LISTED RECORDS:
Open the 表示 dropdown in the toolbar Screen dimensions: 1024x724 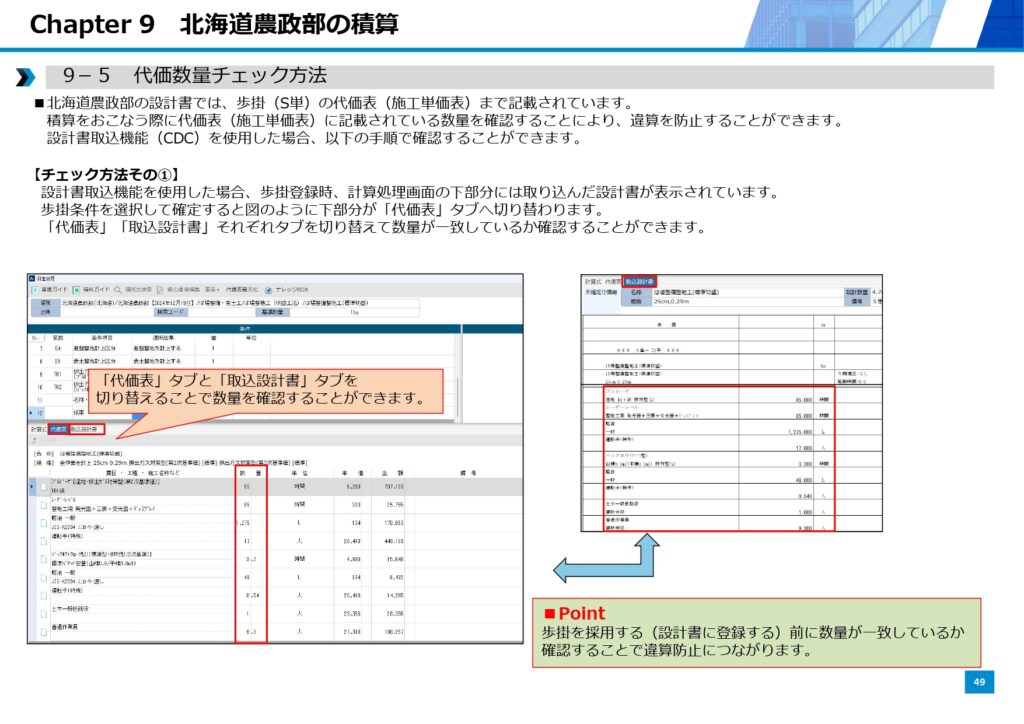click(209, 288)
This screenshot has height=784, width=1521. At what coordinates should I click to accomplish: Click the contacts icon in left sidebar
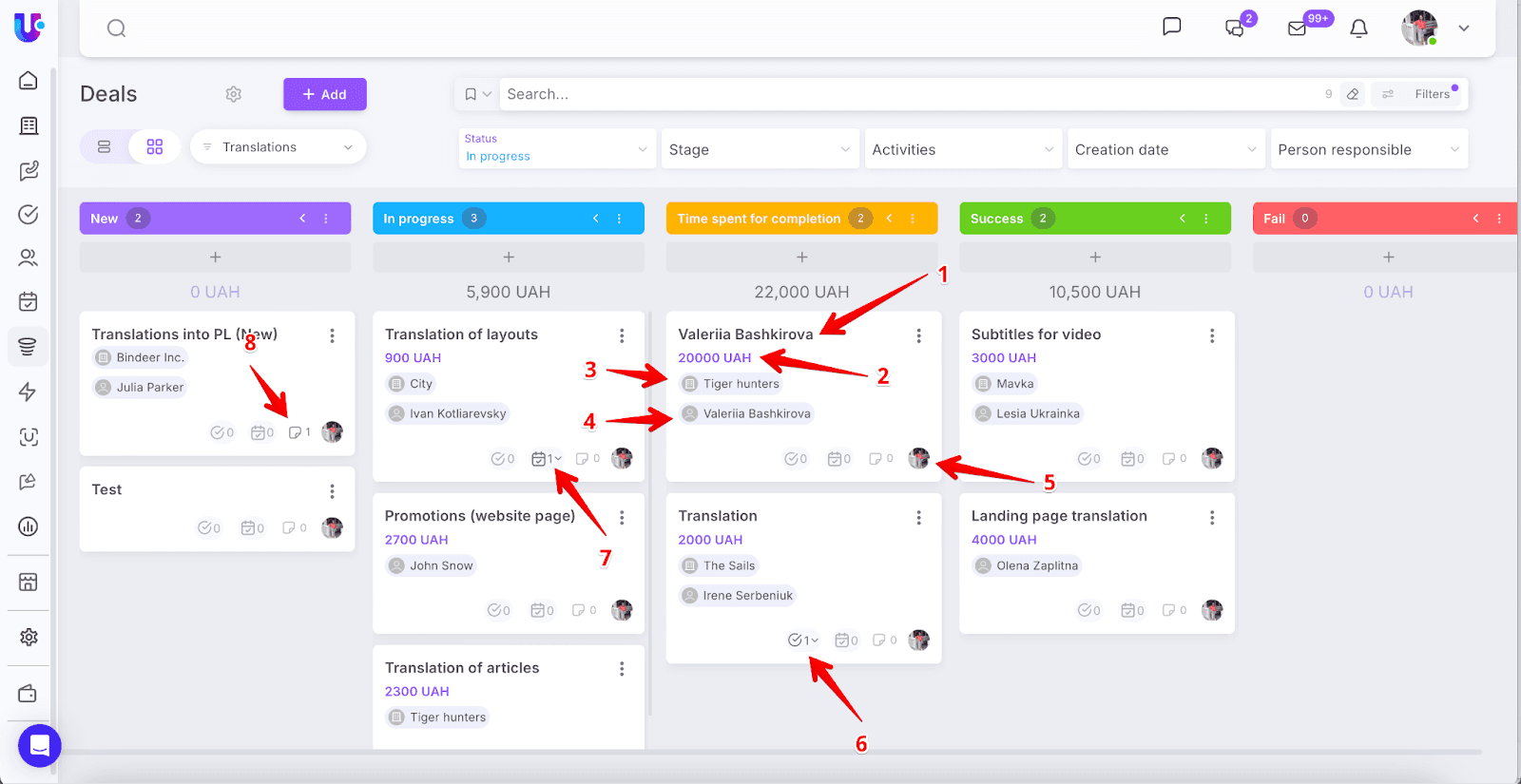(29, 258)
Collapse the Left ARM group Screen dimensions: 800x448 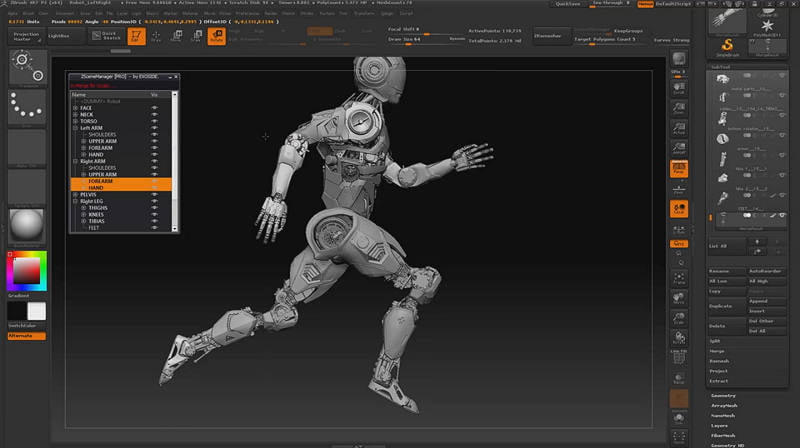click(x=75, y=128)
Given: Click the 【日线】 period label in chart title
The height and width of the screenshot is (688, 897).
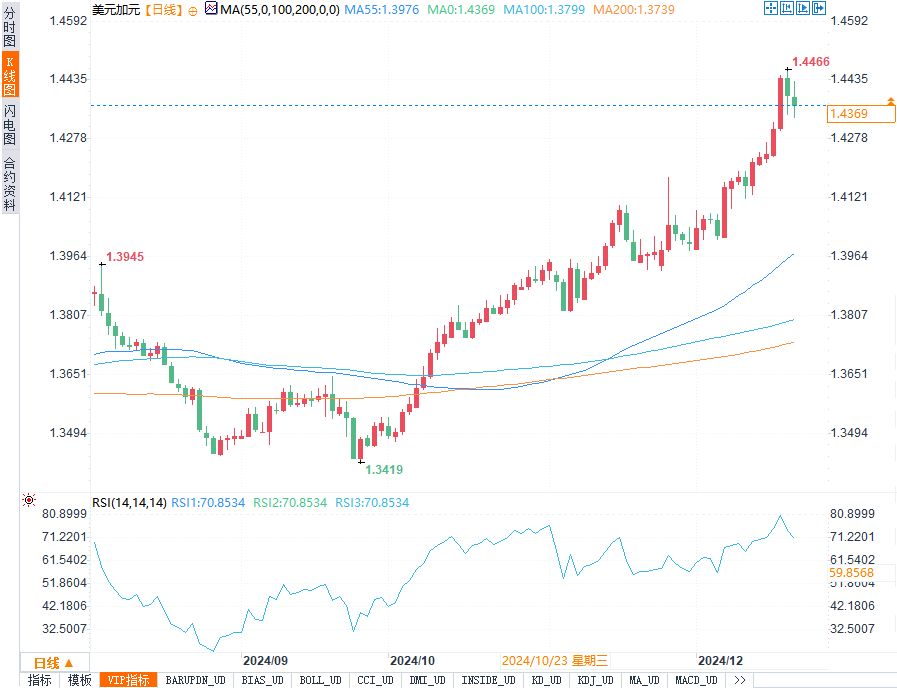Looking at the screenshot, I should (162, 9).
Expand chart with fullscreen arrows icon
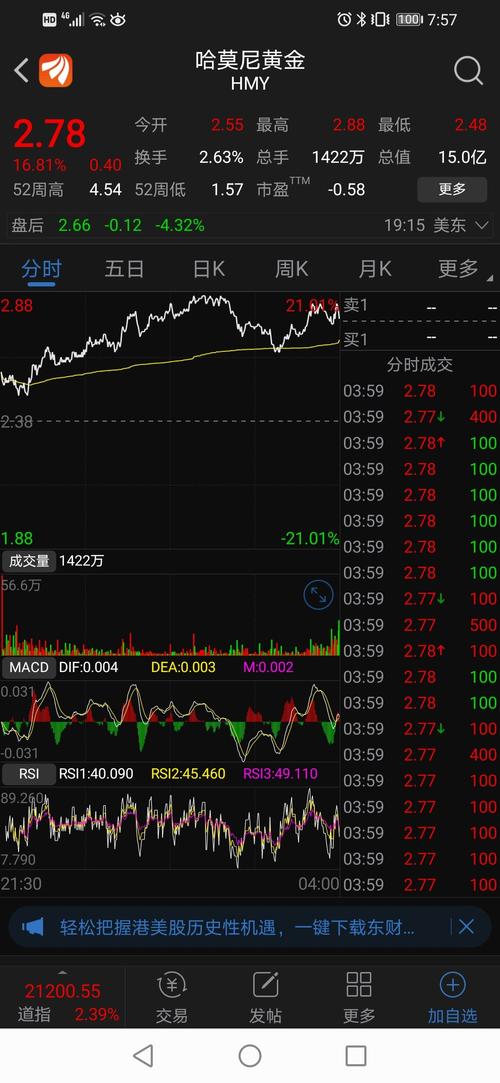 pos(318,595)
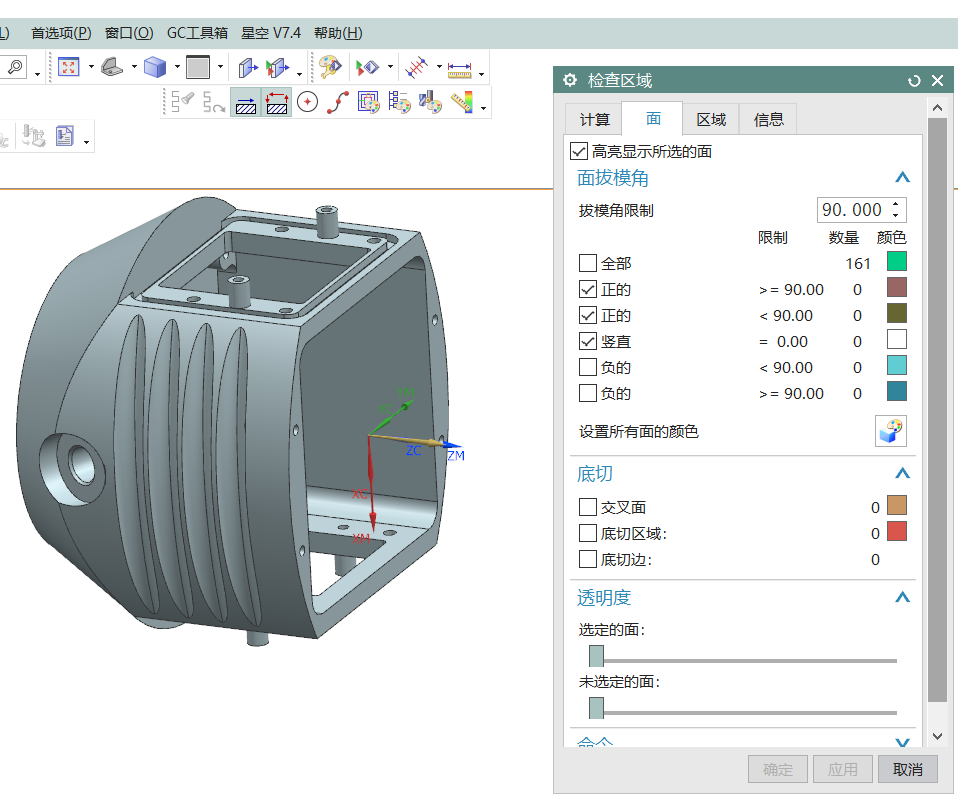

TASK PROMPT: Gather every line of the listing above that contains the word "chart", treating uppercase and lowercase letters as different.

FINAL RESULT:
Given: Click the 【日线】 period label in chart title
Expand chart with fullscreen arrows icon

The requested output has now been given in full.